The accordion that failed at every width
The agent flagged our FAQ accordion for overlapping nearby links. Fine, responsive bugs happen. The part that got our attention was the reasoning: it had evidence of the overlap at 416px, at 1920px, and at 2560px, and it concluded that a bug reproducing at mobile, laptop, and ultrawide widths at the same time is not a breakpoint problem. It's a stacking problem. It recommended auditing the component's z-index and positioning, and adding regression tests at all three widths.
It was right. The bug was in the component's stacking context, not in any media query. A human would have loaded the page on their own laptop, seen the overlap, fixed it for that width, and plausibly shipped a fix that solved a third of the problem. The agent's advantage wasn't intelligence. It was that it had already seen the failure at three widths before forming a theory.
The table that begged to be clicked
Second one. On a comparison page, the agent noticed a visitor rage clicking table cells 55 times in ninety seconds. The cells had hover styling, so they looked interactive, and they did nothing. That alone is a decent finding. But it also measured the contrast on the table's "No" cells: 2.26 to 1, against the 4.5 accessibility threshold. Its diagnosis tied the two together: people could barely read the negative cells, so they clicked them hunting for detail that didn't exist, and the hover styling promised them it was there.
We had looked at that table many times. It looked fine to us, because we knew it wasn't clickable and we knew what the faint cells said. Familiarity is a rendering bug in the human reviewer.
What we learned running it on ourselves
A few things surprised us enough to change how the system works.

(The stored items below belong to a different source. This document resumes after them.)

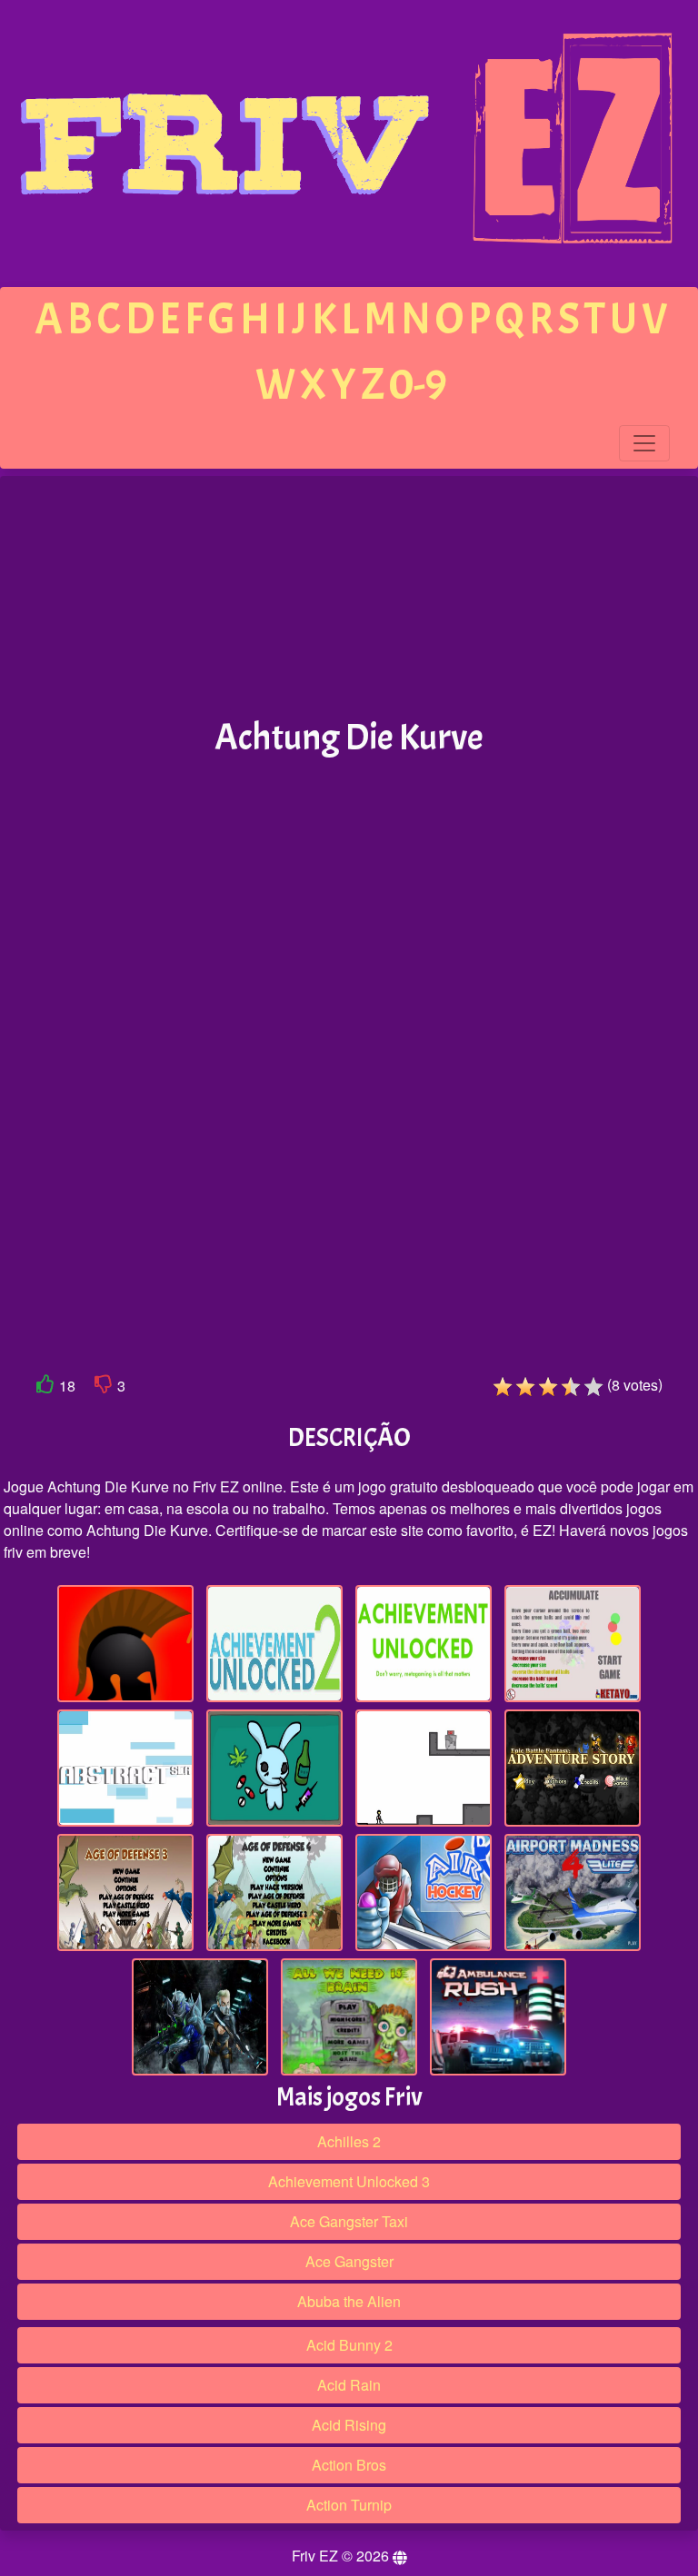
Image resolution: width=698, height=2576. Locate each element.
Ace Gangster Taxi (349, 2221)
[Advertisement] (349, 597)
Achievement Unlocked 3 (349, 2181)
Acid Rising (349, 2424)
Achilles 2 (349, 2141)
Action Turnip (349, 2504)
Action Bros (349, 2464)
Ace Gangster (349, 2261)
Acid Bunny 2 (349, 2344)
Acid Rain (349, 2384)
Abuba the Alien (349, 2301)
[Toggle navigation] (644, 443)
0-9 (418, 384)
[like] (45, 1387)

First, the floor matters more than the ceiling. Early on we cared about how smart the write-ups were. In practice the feature that builds trust is the boring one: the agent cannot file an issue unless the sessions it cites actually exist in the database, with a minimum of verified evidence behind every claim. An AI that occasionally hallucinates a bug is worse than no AI, because you stop reading the real ones.

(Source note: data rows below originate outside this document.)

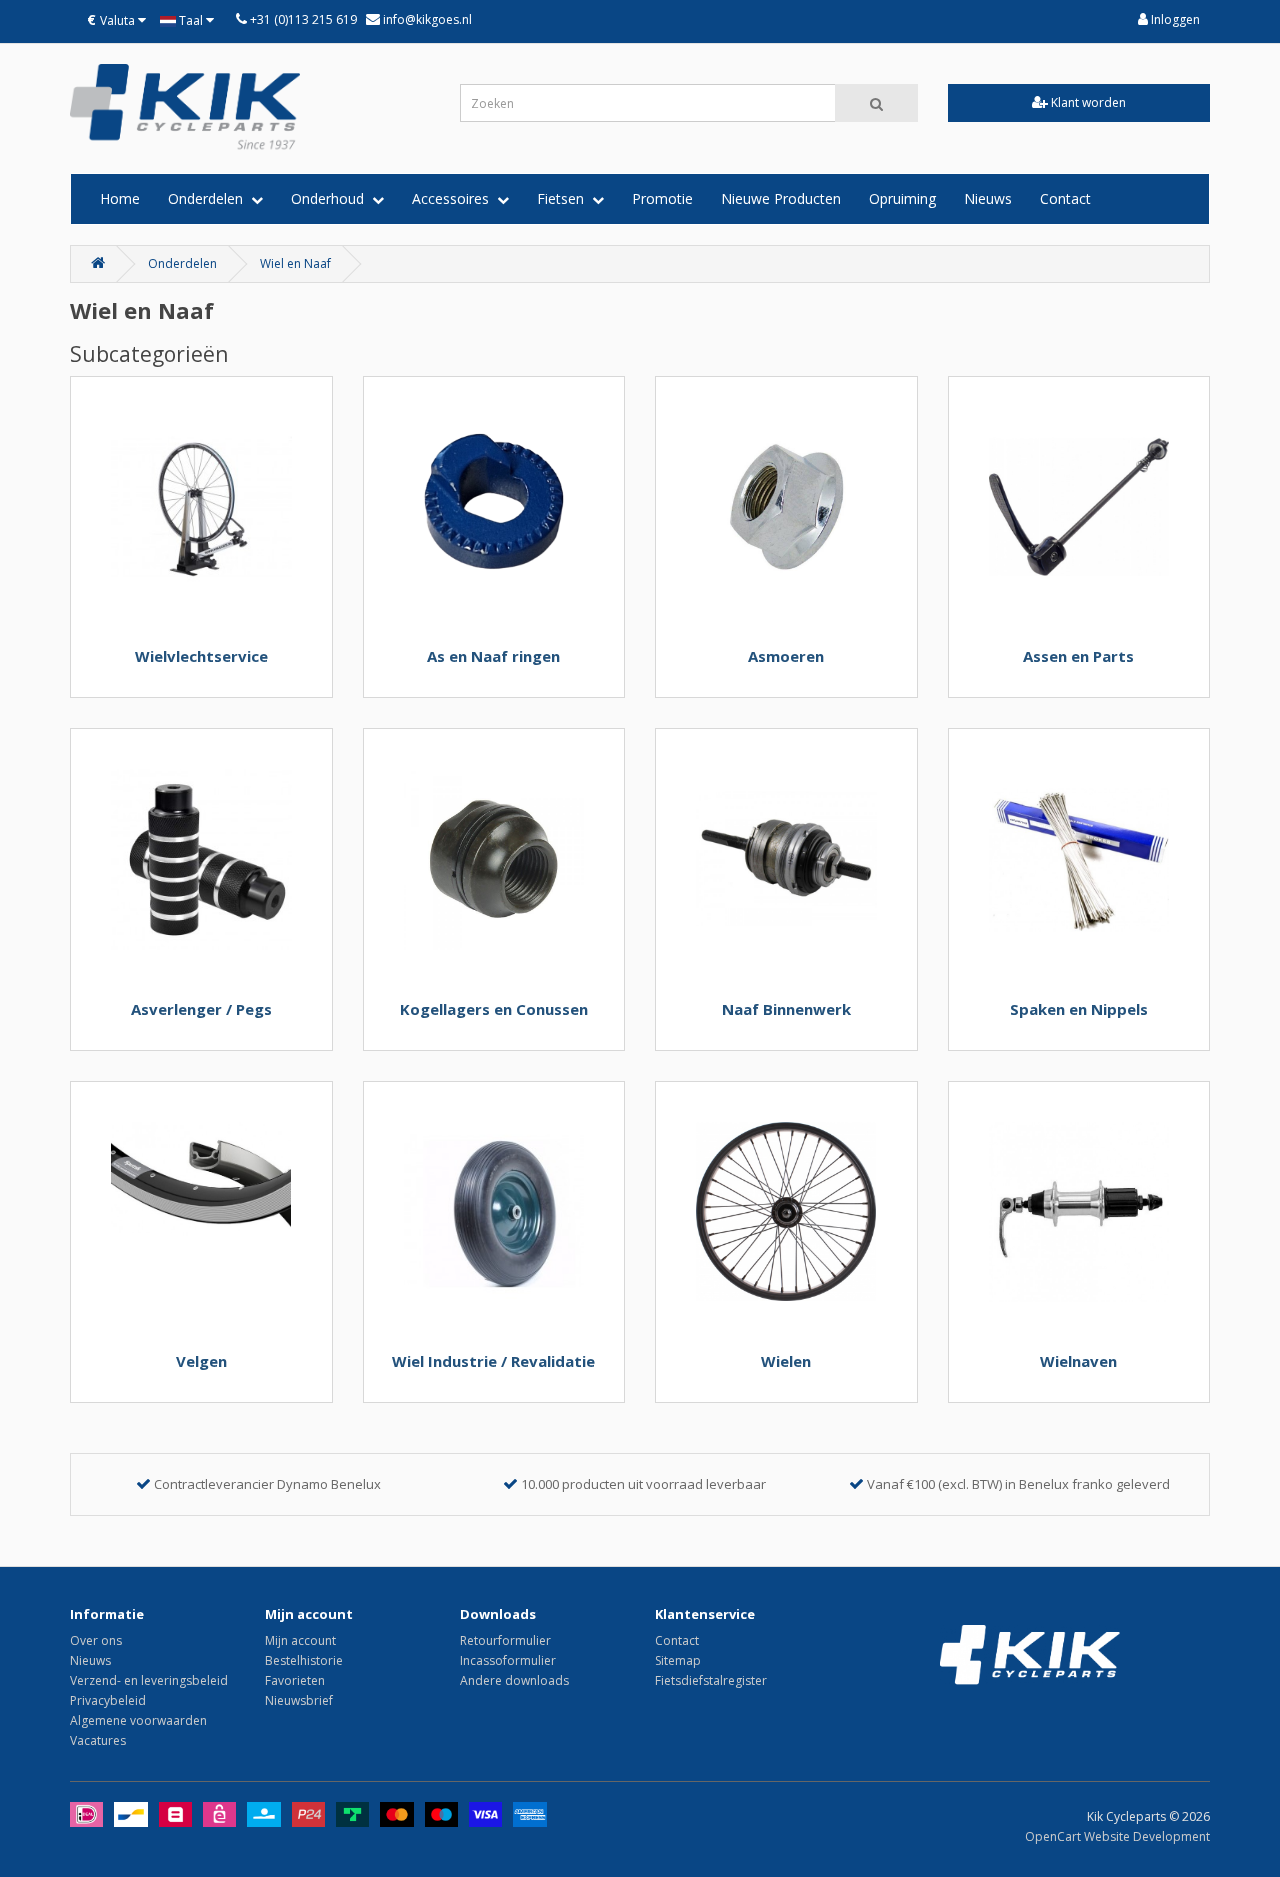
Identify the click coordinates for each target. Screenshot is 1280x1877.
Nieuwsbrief (299, 1700)
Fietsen (564, 198)
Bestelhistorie (304, 1660)
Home (120, 198)
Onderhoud (331, 198)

Second, we rate everything. Every issue it files can be marked confirmed or rejected by a human, and we track its precision. Some nights it files nothing, which was hard to accept at first and is obviously correct: a quiet night should produce silence, not filler.

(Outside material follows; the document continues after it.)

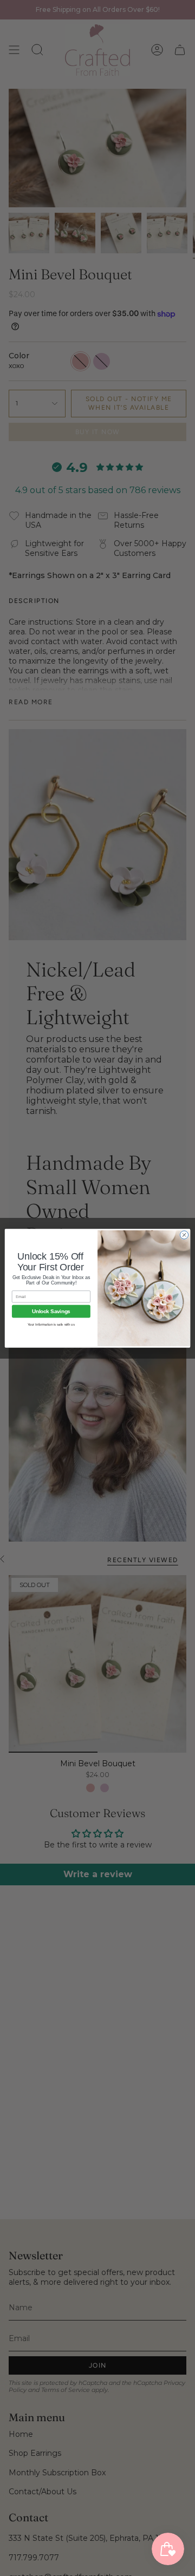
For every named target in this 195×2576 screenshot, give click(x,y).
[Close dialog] (184, 1234)
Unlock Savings (51, 1311)
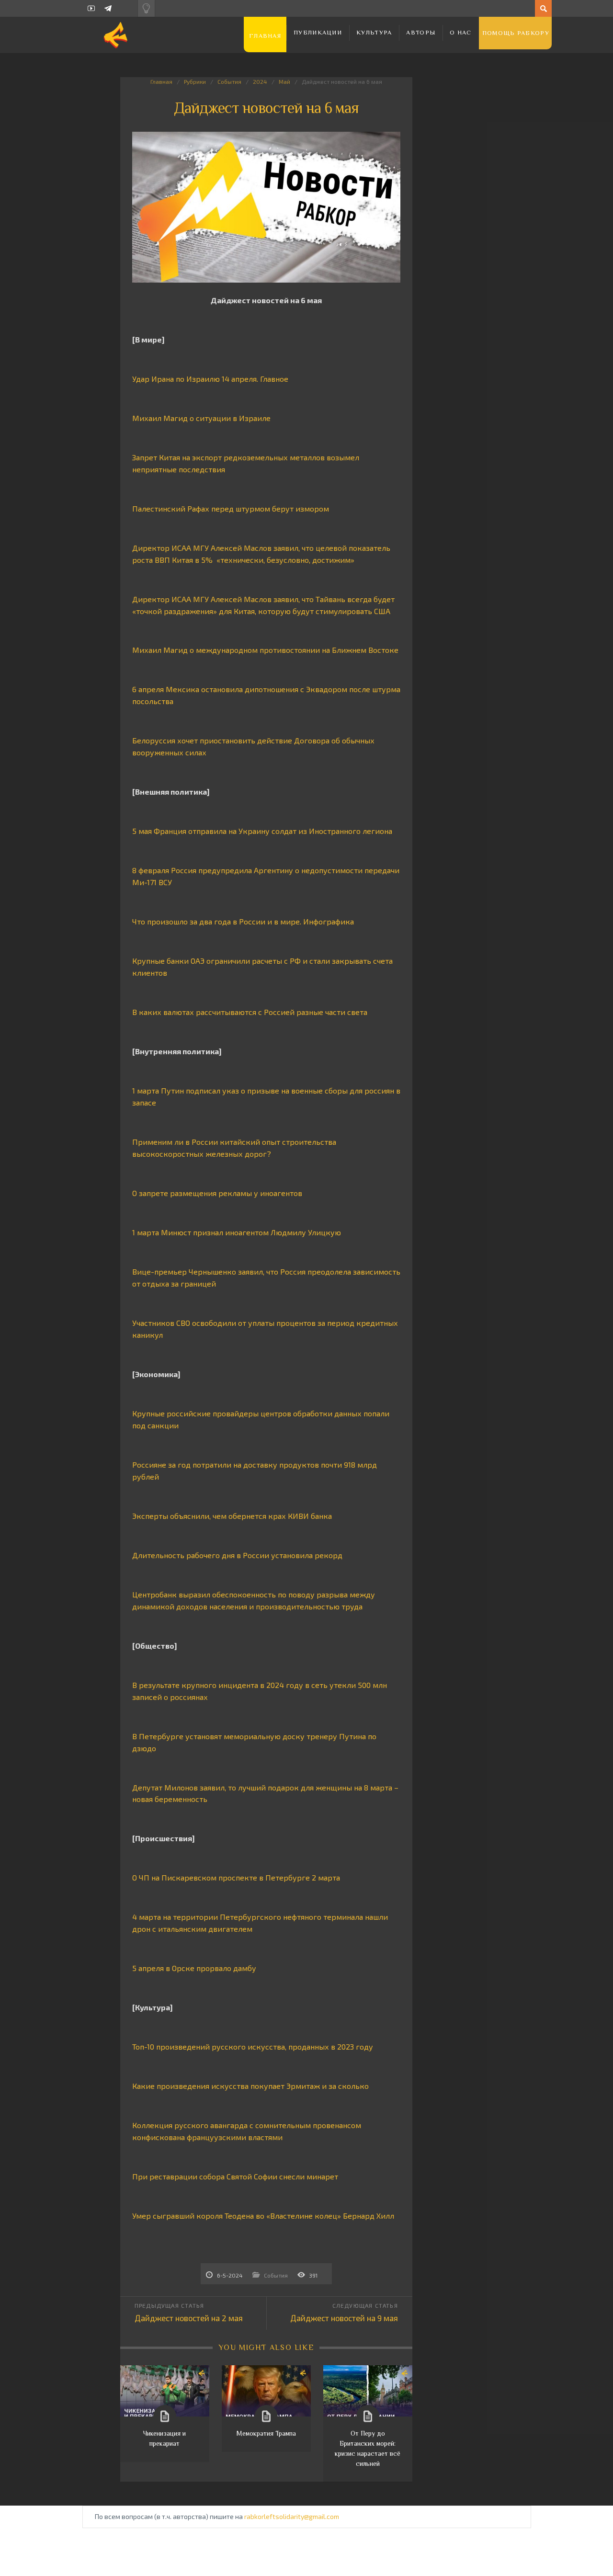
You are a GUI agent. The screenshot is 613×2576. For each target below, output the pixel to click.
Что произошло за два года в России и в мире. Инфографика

Third, it never gets bored. The two bugs above had been live for a while. No user reported either one. No dashboard flagged them. The nightly agent found both because it looks at all the evidence every day with the same patience, which is the one thing a team demonstrably cannot do.
This is the product we sell, so read the enthusiasm with that in mind. But the underlying lesson doesn't require buying anything: the bugs that cost you conversions are mostly ones you shipped confidently and stopped looking at. Whatever process you use, human or machine, the trick is having something that keeps looking after you've stopped.